■ Problem requirements
The listing that follows should be reproduced exactly, line for line.

━━━━━━━━━━━━━━━━━━━━

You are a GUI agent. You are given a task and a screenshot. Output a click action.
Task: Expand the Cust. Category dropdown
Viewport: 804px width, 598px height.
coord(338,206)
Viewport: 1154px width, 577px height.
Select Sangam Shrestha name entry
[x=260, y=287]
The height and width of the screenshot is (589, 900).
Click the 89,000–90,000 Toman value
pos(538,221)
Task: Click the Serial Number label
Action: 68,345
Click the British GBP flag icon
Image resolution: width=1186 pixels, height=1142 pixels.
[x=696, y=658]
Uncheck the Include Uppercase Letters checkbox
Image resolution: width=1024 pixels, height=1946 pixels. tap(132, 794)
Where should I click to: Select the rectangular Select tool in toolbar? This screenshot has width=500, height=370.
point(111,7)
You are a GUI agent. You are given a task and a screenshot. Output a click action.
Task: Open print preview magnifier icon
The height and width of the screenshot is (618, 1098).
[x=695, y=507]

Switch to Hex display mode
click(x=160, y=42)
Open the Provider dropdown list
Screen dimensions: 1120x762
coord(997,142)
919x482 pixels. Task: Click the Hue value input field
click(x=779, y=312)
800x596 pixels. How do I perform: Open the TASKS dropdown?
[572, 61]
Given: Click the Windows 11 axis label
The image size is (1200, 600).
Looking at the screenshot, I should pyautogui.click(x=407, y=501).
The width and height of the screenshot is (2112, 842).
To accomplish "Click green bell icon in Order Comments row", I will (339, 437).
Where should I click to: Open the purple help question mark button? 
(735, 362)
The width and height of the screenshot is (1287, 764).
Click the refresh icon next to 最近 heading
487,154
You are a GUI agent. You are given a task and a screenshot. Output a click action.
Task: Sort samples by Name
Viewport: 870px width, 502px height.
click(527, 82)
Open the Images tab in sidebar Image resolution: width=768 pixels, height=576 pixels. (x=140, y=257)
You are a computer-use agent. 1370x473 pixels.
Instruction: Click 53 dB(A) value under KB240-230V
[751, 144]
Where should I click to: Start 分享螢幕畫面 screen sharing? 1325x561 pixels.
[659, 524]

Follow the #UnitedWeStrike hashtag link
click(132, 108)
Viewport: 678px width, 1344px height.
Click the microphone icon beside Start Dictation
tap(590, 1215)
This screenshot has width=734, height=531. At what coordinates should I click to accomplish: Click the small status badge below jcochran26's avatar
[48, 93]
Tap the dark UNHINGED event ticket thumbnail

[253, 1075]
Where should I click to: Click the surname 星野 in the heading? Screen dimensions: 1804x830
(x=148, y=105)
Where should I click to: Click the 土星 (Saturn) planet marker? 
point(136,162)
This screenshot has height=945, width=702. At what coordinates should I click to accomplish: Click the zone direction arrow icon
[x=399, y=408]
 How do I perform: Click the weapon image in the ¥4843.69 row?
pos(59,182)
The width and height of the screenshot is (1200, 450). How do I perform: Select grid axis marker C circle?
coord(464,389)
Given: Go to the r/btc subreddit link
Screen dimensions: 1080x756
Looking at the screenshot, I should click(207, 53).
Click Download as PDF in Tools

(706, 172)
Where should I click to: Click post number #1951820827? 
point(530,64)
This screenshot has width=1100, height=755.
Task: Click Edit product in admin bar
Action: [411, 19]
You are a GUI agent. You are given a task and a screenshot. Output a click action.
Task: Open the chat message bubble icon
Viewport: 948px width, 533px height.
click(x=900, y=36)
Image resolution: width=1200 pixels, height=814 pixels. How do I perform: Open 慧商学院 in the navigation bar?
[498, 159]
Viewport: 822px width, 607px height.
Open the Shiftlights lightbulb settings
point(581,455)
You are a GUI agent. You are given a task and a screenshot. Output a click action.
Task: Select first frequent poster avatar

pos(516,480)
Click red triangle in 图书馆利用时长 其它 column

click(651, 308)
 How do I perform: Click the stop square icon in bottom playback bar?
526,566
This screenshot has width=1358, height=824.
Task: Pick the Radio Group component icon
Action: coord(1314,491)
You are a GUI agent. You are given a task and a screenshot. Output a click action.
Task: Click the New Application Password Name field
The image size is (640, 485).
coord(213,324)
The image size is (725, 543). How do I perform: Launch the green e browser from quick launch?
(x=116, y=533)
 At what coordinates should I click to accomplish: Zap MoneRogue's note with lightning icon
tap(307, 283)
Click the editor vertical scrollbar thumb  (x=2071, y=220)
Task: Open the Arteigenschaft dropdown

━━━━━━━━━━━━━━━━━━━━

■ Output for this exercise
You are a GUI agent. You are given a task and a screenshot. Output a click action.
Task: Expand the Cust. Category dropdown
Viewport: 804px width, 598px height.
coord(338,206)
Viewport: 1154px width, 577px height.
Select Sangam Shrestha name entry
[x=260, y=287]
The height and width of the screenshot is (589, 900).
Click the 89,000–90,000 Toman value
pos(538,221)
Task: Click the Serial Number label
Action: 68,345
Click the British GBP flag icon
Image resolution: width=1186 pixels, height=1142 pixels.
[x=696, y=658]
Uncheck the Include Uppercase Letters checkbox
Image resolution: width=1024 pixels, height=1946 pixels. tap(132, 794)
Where should I click to: Select the rectangular Select tool in toolbar? This screenshot has width=500, height=370.
point(111,7)
You are a GUI agent. You are given a task and a screenshot. Output a click action.
Task: Open print preview magnifier icon
The height and width of the screenshot is (618, 1098).
[x=695, y=507]

Switch to Hex display mode
click(x=160, y=42)
Open the Provider dropdown list
Screen dimensions: 1120x762
coord(997,142)
919x482 pixels. Task: Click the Hue value input field
click(x=779, y=312)
800x596 pixels. How do I perform: Open the TASKS dropdown?
[572, 61]
Given: Click the Windows 11 axis label
The image size is (1200, 600).
Looking at the screenshot, I should pyautogui.click(x=407, y=501).
The width and height of the screenshot is (2112, 842).
To accomplish "Click green bell icon in Order Comments row", I will (339, 437).
Where should I click to: Open the purple help question mark button? 
(735, 362)
The width and height of the screenshot is (1287, 764).
Click the refresh icon next to 最近 heading
487,154
You are a GUI agent. You are given a task and a screenshot. Output a click action.
Task: Sort samples by Name
Viewport: 870px width, 502px height.
click(527, 82)
Open the Images tab in sidebar Image resolution: width=768 pixels, height=576 pixels. (x=140, y=257)
You are a computer-use agent. 1370x473 pixels.
Instruction: Click 53 dB(A) value under KB240-230V
[751, 144]
Where should I click to: Start 分享螢幕畫面 screen sharing? 1325x561 pixels.
[659, 524]

Follow the #UnitedWeStrike hashtag link
click(132, 108)
Viewport: 678px width, 1344px height.
Click the microphone icon beside Start Dictation
tap(590, 1215)
This screenshot has width=734, height=531. At what coordinates should I click to accomplish: Click the small status badge below jcochran26's avatar
[48, 93]
Tap the dark UNHINGED event ticket thumbnail

[253, 1075]
Where should I click to: Click the surname 星野 in the heading? Screen dimensions: 1804x830
(x=148, y=105)
Where should I click to: Click the 土星 (Saturn) planet marker? 
point(136,162)
This screenshot has height=945, width=702. At what coordinates should I click to accomplish: Click the zone direction arrow icon
[x=399, y=408]
 How do I perform: Click the weapon image in the ¥4843.69 row?
pos(59,182)
The width and height of the screenshot is (1200, 450). How do I perform: Select grid axis marker C circle?
coord(464,389)
Given: Go to the r/btc subreddit link
Screen dimensions: 1080x756
Looking at the screenshot, I should click(207, 53).
Click Download as PDF in Tools

(706, 172)
Where should I click to: Click post number #1951820827? 
point(530,64)
This screenshot has width=1100, height=755.
Task: Click Edit product in admin bar
Action: [411, 19]
You are a GUI agent. You are given a task and a screenshot. Output a click action.
Task: Open the chat message bubble icon
Viewport: 948px width, 533px height.
click(x=900, y=36)
Image resolution: width=1200 pixels, height=814 pixels. How do I perform: Open 慧商学院 in the navigation bar?
[498, 159]
Viewport: 822px width, 607px height.
Open the Shiftlights lightbulb settings
point(581,455)
You are a GUI agent. You are given a task and a screenshot. Output a click action.
Task: Select first frequent poster avatar

pos(516,480)
Click red triangle in 图书馆利用时长 其它 column

click(651, 308)
 How do I perform: Click the stop square icon in bottom playback bar?
526,566
This screenshot has width=1358, height=824.
Task: Pick the Radio Group component icon
Action: coord(1314,491)
You are a GUI agent. You are given a task and a screenshot. Output a click action.
Task: Click the New Application Password Name field
The image size is (640, 485).
coord(213,324)
The image size is (725, 543). How do I perform: Launch the green e browser from quick launch?
(x=116, y=533)
 At what coordinates should I click to accomplish: Zap MoneRogue's note with lightning icon
tap(307, 283)
Click the editor vertical scrollbar thumb  (x=2071, y=220)
Task: Open the Arteigenschaft dropdown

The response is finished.